Single and Dual Targeting of Mutant EGFR with an Allosteric Inhibitor
- Cancer Discov. 2019 Jul;9(7):926-943. doi: 10.1158/2159-8290.CD-18-0903.
- 1. Lowe Center for Thoracic Oncology, Dana-Farber Cancer Institute, Boston, Massachusetts.
- 2. Department of Medical Oncology, Dana-Farber Cancer Institute, Boston, Massachusetts.
- 3. Department of Medicine, Harvard Medical School, Boston, Massachusetts.
- 4. Department of Cancer Biology, Dana-Farber Cancer Institute, Boston, Massachusetts.
- 5. Department of Biological Chemistry and Molecular Pharmacology, Harvard Medical School, Boston, Massachusetts.

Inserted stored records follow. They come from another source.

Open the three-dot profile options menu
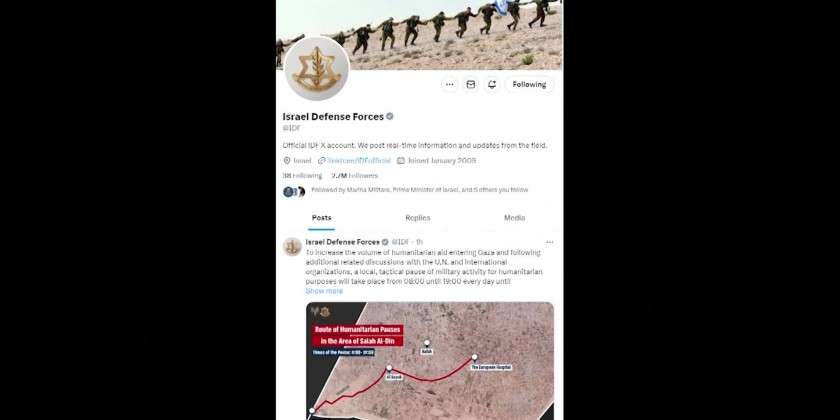Image resolution: width=840 pixels, height=420 pixels. tap(449, 84)

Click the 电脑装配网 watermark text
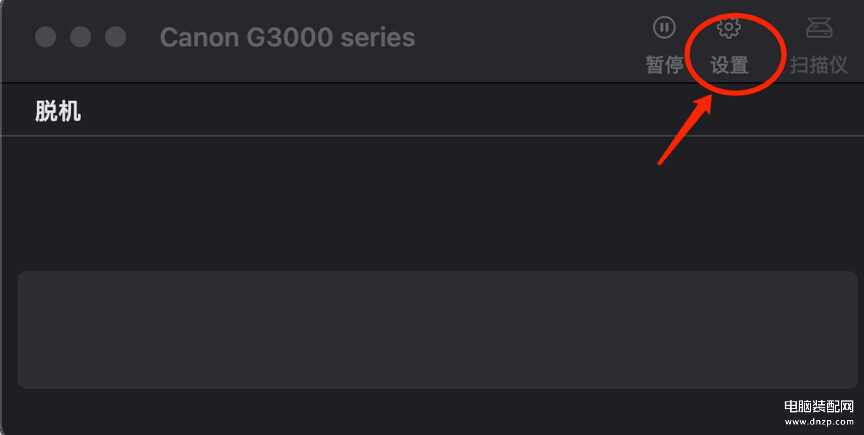[819, 408]
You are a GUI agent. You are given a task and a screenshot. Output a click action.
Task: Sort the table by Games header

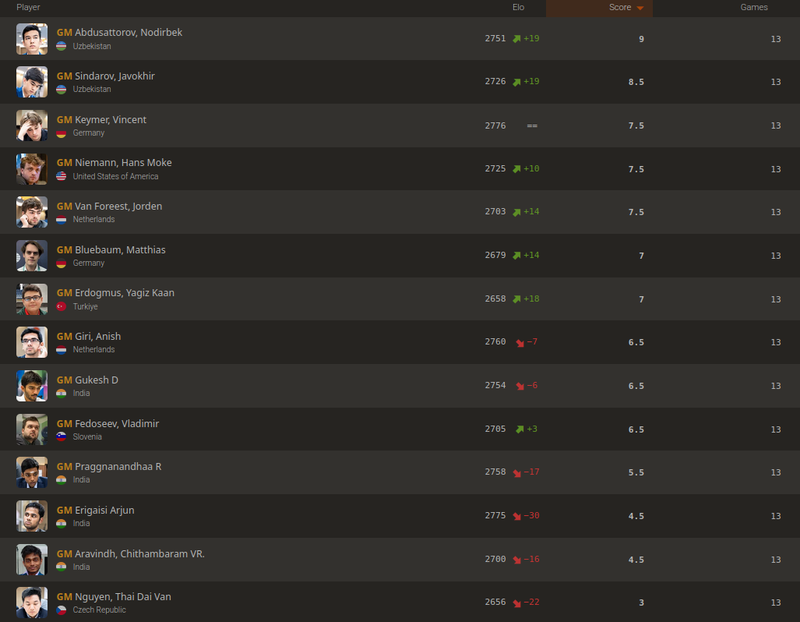(753, 7)

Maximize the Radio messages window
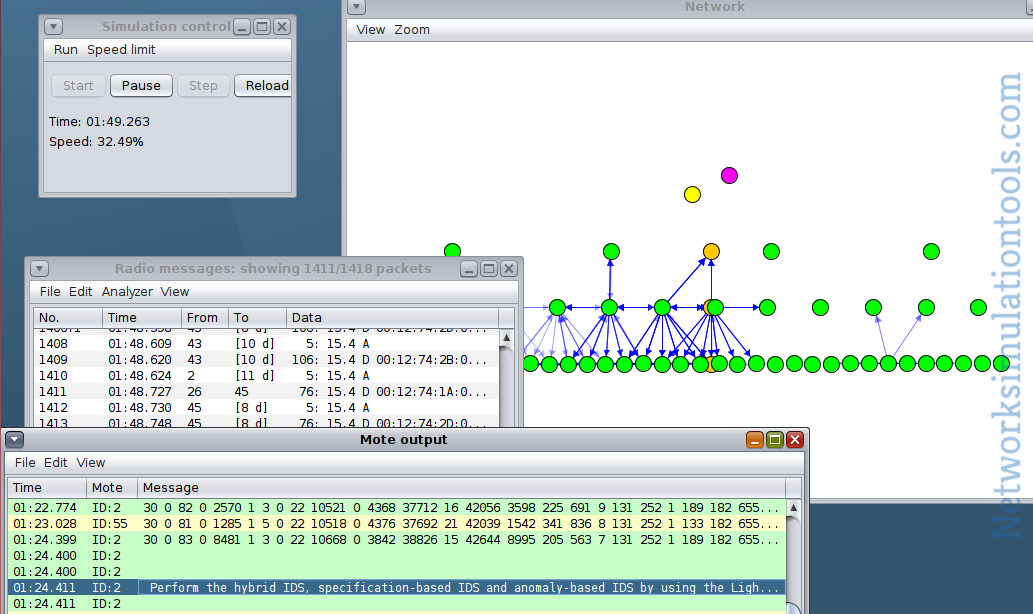489,269
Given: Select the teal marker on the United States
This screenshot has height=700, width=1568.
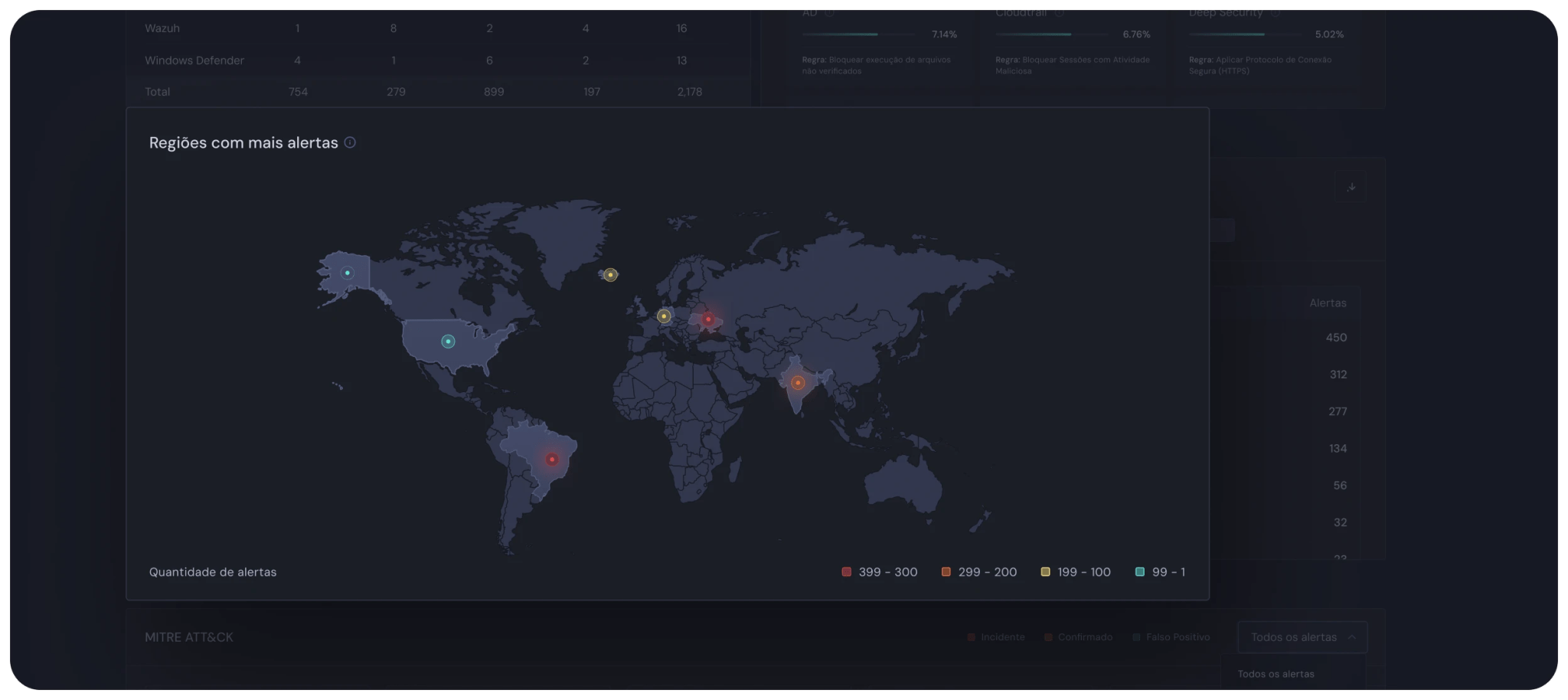Looking at the screenshot, I should [448, 342].
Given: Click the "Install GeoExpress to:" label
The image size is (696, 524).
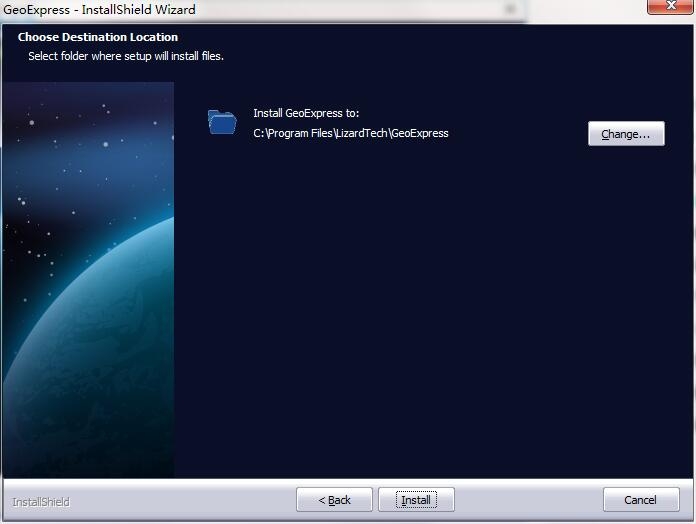Looking at the screenshot, I should pyautogui.click(x=305, y=113).
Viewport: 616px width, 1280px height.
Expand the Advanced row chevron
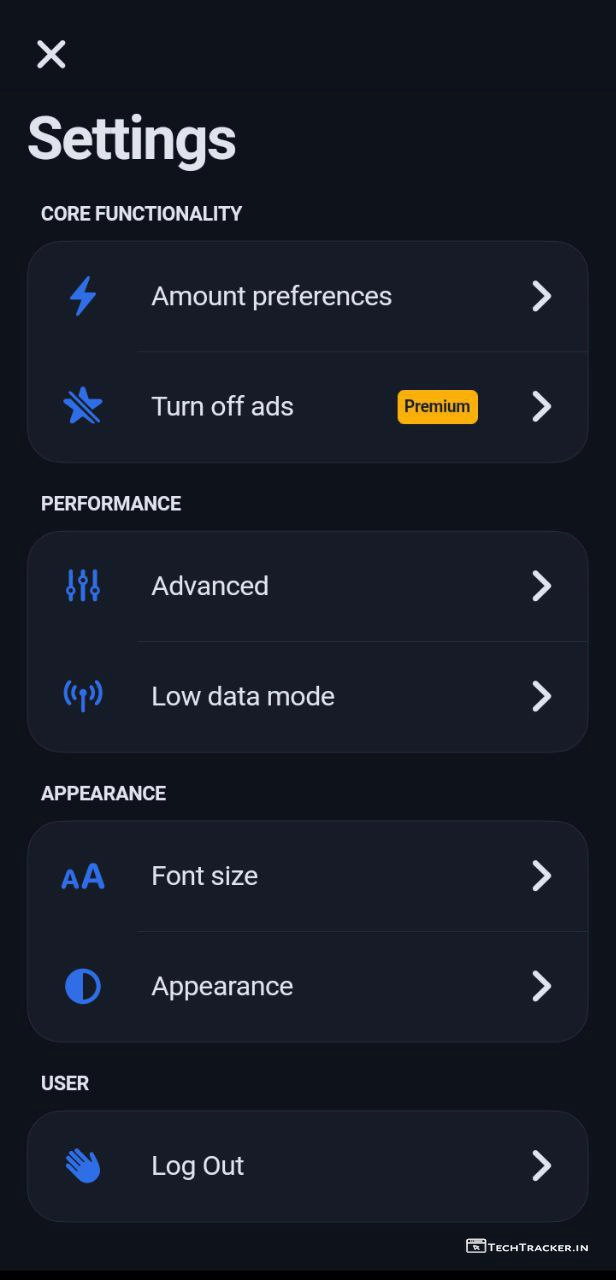[x=541, y=586]
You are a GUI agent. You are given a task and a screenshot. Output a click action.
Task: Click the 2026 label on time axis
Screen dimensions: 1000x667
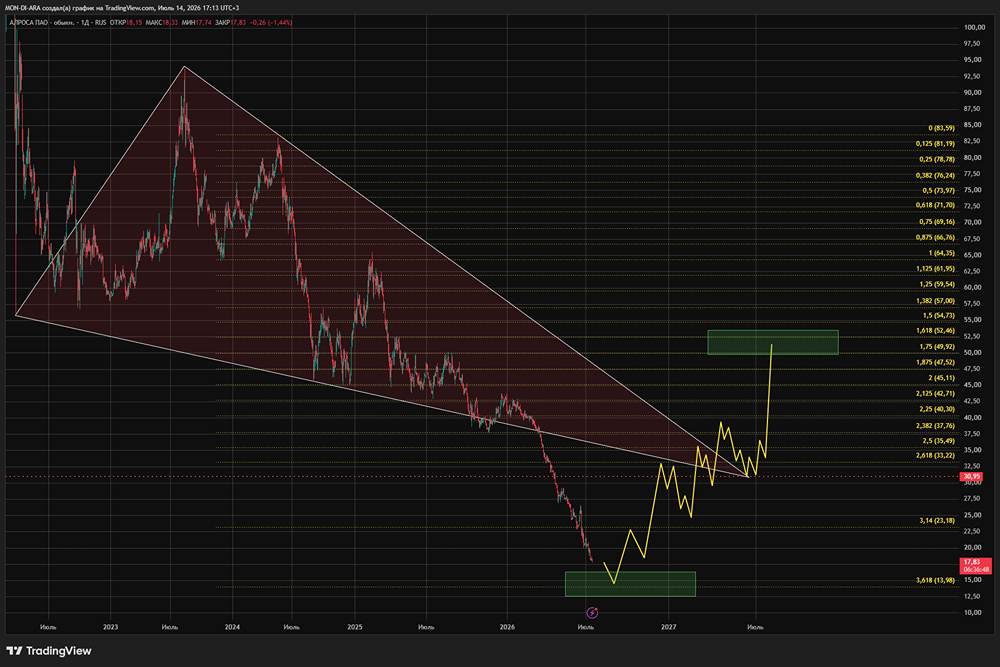(x=507, y=627)
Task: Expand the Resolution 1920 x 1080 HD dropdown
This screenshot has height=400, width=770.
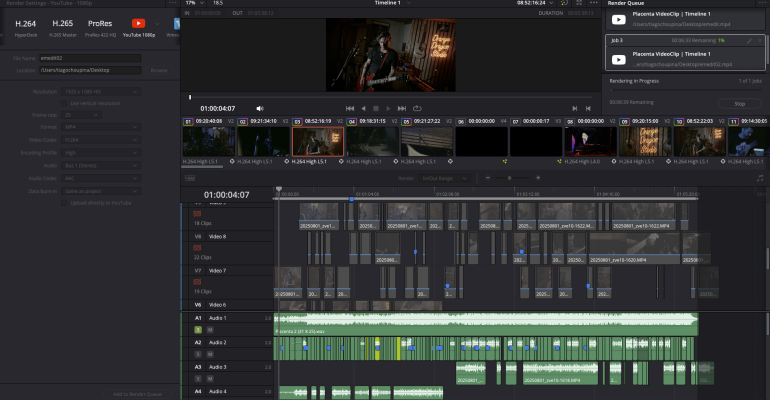Action: 101,92
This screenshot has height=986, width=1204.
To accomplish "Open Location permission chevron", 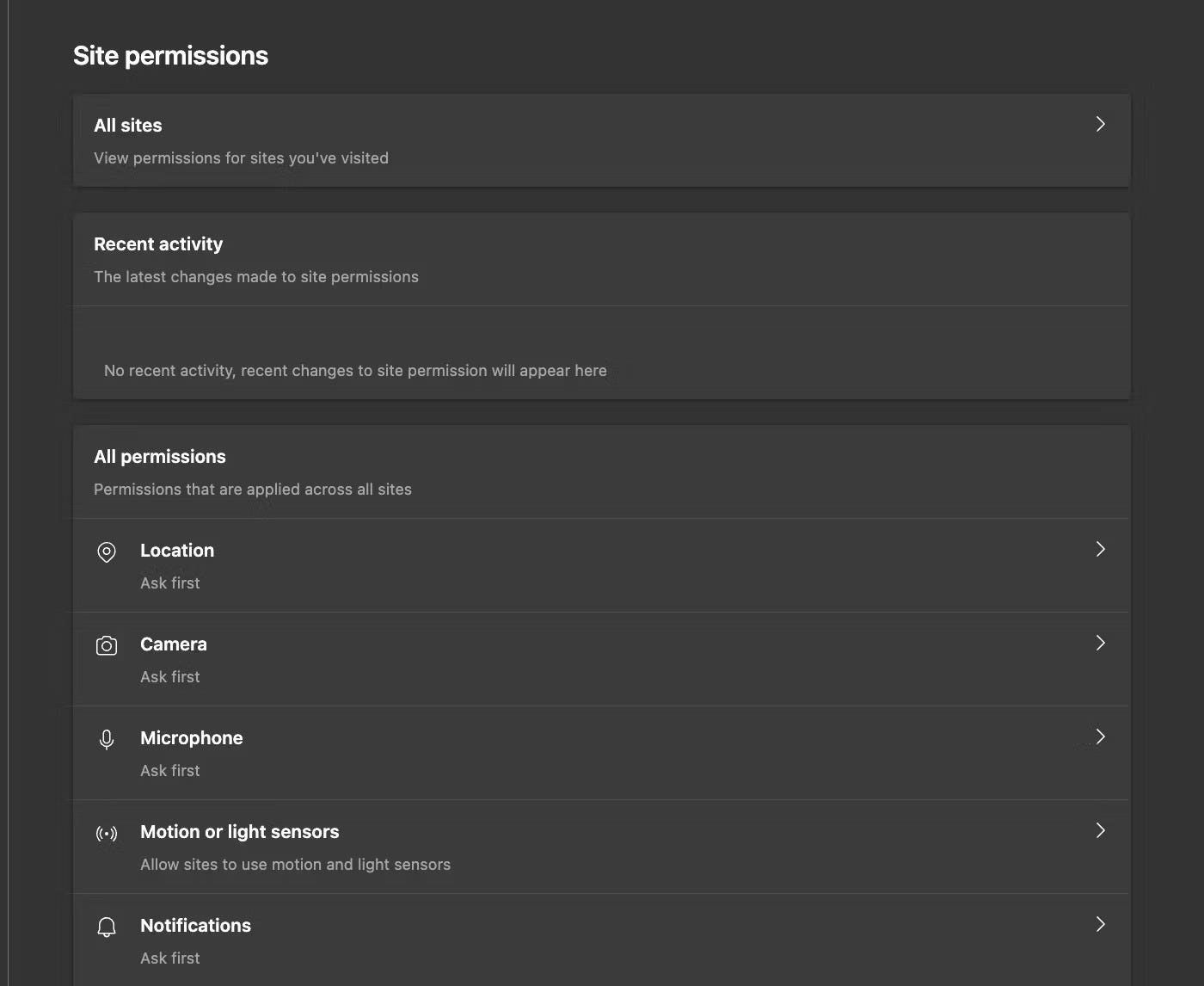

- 6. Belfer Center for Applied Cancer Science, Boston, Massachusetts.
- 7. Department of Molecular Therapeutics, The Scripps Research Institute, Jupiter, Florida.
- 8. Department of Biostatistics and Computational Biology, Dana-Farber Cancer Institute, Boston, Massachusetts.
- 9. Department of Cancer Biology, Dana-Farber Cancer Institute, Boston, Massachusetts. [email protected] [email protected] [email protected].
- 10. Lowe Center for Thoracic Oncology, Dana-Farber Cancer Institute, Boston, Massachusetts. [email protected] [email protected] [email protected].
- # Contributed equally.
Allosteric kinase inhibitors offer a potentially complementary therapeutic strategy to ATP-competitive kinase inhibitors due to their distinct sites of target binding. In this study, we identify and study a mutant-selective EGFR allosteric inhibitor, JBJ-04-125-02, which as a single agent can inhibit cell proliferation and EGFRL858R/T790M/C797S signaling in vitro and in vivo. However, increased EGFR dimer formation limits treatment efficacy and leads to drug resistance. Remarkably, osimertinib, an ATP-competitive covalent EGFR Inhibitor, uniquely and significantly enhances the binding of JBJ-04-125-02 for mutant EGFR. The combination of osimertinib and JBJ-04-125-02 results in an increase in Apoptosis, a more effective inhibition of cellular growth, and an increased efficacy in vitro and in vivo compared with either single agent alone. Collectively, our findings suggest that the combination of a covalent mutant-selective ATP-competitive inhibitor and an allosteric EGFR Inhibitor may be an effective therapeutic approach for patients with EGFR-mutant lung Cancer. SIGNIFICANCE: The clinical efficacy of EGFR tyrosine kinase inhibitors (TKI) in EGFR-mutant lung Cancer is limited by acquired drug resistance, thus highlighting the need for alternative strategies to inhibit EGFR. Here, we identify a mutant EGFR allosteric inhibitor that is effective as a single agent and in combination with the EGFR TKI osimertinib.This article is highlighted in the In This Issue feature, p. 813.